[任务说明]
根据下方关于庞麦郎的评论原文,回答以下问题:
(a) 在朋友圈刷屏的那篇稿子题目是什么?刊登在哪本杂志上?
(b) 骂这篇稿子的人大体用哪四个字来概括?
(c) 据相识的朋友所说,那篇稿子的作者是哪年出生的、什么性别?

[给定原文]
———
嘲笑庞麦郎太容易,理解庞麦郎太艰难

昨天的朋友圈让《人物》杂志一篇《惊惶庞麦郎》刷屏了。由此引申的讨论,也趋于两极。
捧的说稿子挖掘了大量猛料,落笔也勾勒出真实的庞麦郎。骂的,大体用四个字概括,“以笔杀人”。
说实话,第一遍读完,我的感受也比较矛盾。一方面能看到记者采访时的用心和努力、写作上的精明和技巧。另一方面,却有一种直感:作者的年纪应该很轻,人生想必还很顺利。
后来相识的朋友告诉我,作者是94年的女生,忽然有点理解。和作者并不相识,不好妄下判断,还是说回稿子。
很多评论说,作者在文中抖落庞麦郎的诸多反常,充斥着一种“优越感”。有些将这种“优越感”归因于社会阶层,有些则说是文化知识的差距。我觉得还不准确,未必是“优越感”,而是一种对立感。自始至终,作者和庞麦郎保持着明确的心理距离。
———
[数据部分]
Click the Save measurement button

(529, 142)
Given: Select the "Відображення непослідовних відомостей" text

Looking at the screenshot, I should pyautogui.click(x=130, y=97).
———
[参考答案]
(a) 题目是《惊惶庞麦郎》,刊登在《人物》杂志上。
(b) “以笔杀人”。
(c) 94年出生的女生。